Buying your first home is easy, right? You look at houses online, go to a few open houses, write an offer, talk to your bank and voila! SOLD. I mean, of course you know what an encroachment is, title insurance? Closing costs? Differences between a deposit and down payment? Right? Making sure you are truly educated at every step of the process is paramount to a successful transaction. After all, this is one of the largest purchases you will ever make, so doesn’t it make sense to know all the facts first?


I have worked with my fair share of first-time home buyers, helping them to learn along the way and trust me, you are not the only one who doesn’t know how this whole process works. Situations change, deals become more complicated, processes may seem a bit confusing, which is why I must emphasize the importance of asking questions.

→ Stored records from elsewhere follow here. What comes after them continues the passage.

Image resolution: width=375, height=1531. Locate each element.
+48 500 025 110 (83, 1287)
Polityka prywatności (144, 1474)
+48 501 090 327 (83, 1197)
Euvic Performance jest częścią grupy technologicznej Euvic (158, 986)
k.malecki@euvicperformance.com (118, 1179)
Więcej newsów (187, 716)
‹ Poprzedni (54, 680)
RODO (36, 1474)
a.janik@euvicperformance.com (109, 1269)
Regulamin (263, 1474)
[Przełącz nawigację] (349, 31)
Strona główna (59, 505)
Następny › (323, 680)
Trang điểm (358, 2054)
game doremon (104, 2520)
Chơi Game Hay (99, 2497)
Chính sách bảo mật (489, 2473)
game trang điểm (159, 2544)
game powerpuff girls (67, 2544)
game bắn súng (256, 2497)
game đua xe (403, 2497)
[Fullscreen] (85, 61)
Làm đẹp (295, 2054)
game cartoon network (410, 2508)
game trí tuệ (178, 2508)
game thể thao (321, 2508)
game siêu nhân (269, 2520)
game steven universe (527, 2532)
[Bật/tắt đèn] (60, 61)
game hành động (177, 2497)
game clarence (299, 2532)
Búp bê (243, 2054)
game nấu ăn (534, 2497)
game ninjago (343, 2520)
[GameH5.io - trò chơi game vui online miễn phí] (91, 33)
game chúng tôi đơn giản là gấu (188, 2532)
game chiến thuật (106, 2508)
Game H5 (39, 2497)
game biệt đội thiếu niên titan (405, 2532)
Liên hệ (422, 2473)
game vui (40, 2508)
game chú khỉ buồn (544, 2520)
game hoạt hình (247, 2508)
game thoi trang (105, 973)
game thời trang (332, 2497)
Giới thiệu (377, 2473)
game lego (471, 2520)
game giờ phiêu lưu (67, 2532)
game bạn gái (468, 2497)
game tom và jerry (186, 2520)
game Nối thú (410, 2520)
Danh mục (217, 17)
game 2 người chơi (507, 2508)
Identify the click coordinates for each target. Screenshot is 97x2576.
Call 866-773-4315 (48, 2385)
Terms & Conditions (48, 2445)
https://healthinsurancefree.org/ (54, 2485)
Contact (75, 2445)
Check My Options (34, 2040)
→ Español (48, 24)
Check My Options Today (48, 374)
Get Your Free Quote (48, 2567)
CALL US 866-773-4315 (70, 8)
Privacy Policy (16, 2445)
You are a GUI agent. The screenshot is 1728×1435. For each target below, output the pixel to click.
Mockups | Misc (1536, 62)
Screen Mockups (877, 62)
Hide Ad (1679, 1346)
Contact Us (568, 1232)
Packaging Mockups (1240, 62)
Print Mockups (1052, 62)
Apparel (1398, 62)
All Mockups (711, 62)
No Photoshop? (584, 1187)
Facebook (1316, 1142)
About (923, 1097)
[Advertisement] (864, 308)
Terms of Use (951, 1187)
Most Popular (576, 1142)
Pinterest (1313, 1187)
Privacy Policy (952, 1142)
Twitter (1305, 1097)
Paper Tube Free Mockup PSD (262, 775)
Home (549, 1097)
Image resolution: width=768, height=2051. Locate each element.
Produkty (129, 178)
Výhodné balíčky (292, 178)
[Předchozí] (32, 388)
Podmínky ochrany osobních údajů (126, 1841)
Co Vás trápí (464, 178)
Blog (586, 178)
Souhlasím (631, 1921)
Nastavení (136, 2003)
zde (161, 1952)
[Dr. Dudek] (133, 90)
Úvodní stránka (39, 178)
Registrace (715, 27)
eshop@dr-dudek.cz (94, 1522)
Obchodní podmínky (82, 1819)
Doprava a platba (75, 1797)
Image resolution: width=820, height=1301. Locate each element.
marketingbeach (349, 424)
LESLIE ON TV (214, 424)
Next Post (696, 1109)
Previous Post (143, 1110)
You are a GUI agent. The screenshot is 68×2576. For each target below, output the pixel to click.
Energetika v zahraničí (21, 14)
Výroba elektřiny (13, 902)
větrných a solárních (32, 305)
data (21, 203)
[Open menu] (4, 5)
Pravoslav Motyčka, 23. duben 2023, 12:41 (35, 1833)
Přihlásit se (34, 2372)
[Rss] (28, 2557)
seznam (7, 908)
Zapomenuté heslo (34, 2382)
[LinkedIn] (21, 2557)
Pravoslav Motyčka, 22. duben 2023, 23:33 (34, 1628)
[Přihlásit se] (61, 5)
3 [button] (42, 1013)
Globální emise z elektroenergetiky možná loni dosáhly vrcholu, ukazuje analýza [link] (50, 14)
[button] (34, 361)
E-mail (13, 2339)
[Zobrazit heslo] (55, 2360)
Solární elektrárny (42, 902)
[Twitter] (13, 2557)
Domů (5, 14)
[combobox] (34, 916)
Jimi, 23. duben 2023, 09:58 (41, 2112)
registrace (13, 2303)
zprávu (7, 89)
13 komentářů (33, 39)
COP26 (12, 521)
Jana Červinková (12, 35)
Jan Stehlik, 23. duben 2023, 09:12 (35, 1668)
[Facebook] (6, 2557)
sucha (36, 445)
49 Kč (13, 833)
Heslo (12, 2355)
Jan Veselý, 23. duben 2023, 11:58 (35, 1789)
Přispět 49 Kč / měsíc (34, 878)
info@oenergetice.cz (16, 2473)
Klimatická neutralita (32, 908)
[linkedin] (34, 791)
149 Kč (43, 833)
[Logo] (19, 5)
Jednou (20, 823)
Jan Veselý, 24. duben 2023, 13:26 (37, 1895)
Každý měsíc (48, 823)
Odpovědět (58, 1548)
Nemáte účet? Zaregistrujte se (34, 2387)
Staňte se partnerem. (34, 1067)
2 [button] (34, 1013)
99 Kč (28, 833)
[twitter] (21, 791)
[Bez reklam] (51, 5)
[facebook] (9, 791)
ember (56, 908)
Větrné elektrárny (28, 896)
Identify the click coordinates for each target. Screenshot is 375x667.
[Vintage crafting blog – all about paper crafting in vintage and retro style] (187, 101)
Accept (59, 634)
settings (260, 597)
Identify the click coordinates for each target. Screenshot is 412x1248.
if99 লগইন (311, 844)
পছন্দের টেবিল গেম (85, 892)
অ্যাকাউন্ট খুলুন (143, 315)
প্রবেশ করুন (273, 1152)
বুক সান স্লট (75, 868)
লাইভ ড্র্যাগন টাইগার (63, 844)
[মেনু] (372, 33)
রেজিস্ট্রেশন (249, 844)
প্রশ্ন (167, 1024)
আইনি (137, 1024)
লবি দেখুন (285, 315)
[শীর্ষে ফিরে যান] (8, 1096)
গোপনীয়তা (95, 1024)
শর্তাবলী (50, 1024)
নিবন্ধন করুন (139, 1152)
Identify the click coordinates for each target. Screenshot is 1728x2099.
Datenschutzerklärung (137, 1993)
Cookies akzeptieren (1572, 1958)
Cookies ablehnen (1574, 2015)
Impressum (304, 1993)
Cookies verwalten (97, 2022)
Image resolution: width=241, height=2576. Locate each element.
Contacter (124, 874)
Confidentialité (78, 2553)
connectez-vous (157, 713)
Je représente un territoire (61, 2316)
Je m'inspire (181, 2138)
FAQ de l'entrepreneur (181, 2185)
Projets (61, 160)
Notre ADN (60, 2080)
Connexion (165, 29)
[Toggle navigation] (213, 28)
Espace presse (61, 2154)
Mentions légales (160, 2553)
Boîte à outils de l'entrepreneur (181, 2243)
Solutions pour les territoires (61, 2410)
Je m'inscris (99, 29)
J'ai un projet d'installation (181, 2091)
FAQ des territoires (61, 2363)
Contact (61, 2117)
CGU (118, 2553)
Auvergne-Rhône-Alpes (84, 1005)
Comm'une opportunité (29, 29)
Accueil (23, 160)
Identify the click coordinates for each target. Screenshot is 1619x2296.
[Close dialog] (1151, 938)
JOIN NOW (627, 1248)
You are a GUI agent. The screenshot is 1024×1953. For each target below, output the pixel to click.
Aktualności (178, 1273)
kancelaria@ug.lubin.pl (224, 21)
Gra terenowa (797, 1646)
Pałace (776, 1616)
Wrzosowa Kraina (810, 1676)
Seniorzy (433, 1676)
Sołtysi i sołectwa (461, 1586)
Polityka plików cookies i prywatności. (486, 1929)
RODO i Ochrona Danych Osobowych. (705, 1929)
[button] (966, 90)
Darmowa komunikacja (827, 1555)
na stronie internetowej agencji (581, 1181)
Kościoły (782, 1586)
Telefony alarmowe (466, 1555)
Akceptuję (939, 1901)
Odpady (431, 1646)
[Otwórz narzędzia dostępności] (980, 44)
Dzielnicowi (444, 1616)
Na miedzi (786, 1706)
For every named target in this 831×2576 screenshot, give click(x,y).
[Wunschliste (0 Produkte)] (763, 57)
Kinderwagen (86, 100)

Us Realtors, we have done these transactions millions of times, sometimes (and I do mean SOMETIMES) forgetting that this is your first time. If we are explaining things too fast or talking about some condition you’ve never heard of, STOP US! Never feel embarrassed if you don’t understand a term or concept, we LOVE educating our clients, not to sound cliché but, “There is no such thing as dumb question”.


This blog will not answer ALL of the questions that will come up during your real estate experience, but I just wanted to share with you some of the most FAQ I have received from buyers in the past, giving you a head start on your journey! Enjoy!


I went online and filled out a questionnaire with my bank. Am I pre-approved?

Simply, No. There is a big difference between a pre-approval and pre-qualification. A mortgage pre-approval is a detailed letter from your lender letting you know the amount they are willing to lend you as well as the interest rate that they are locking you in at. It may also have conditions attached to it that you must fulfill in order to be approved for the mortgage amount. Before receiving the pre-approval letter, you will have to provide your mortgage specialist/broker with the required documents as well consenting to a credit check. A pre-qualification on the other hand, is something you may fill out online through your bank or financial institution, no documents are required and there will be no credit check. Before a lender will approve your mortgage, they will need all of these documents, so by having a pre-approval you are already ahead of the game when it comes time to securing those funds.


Did I mention it gives you the upper hand in bidding wars? Pre-approvals allow you to move fast when you find the right home, especially if there is someone else thinking it may be theirs as well!


I just started my home buying process and came across a house I love online, I don’t have an agent, is there a difference between using the listing agent or a Buyer’s agent to represent me? 

This one may seem obvious, but you would be surprised by the amount of people who don’t know the difference.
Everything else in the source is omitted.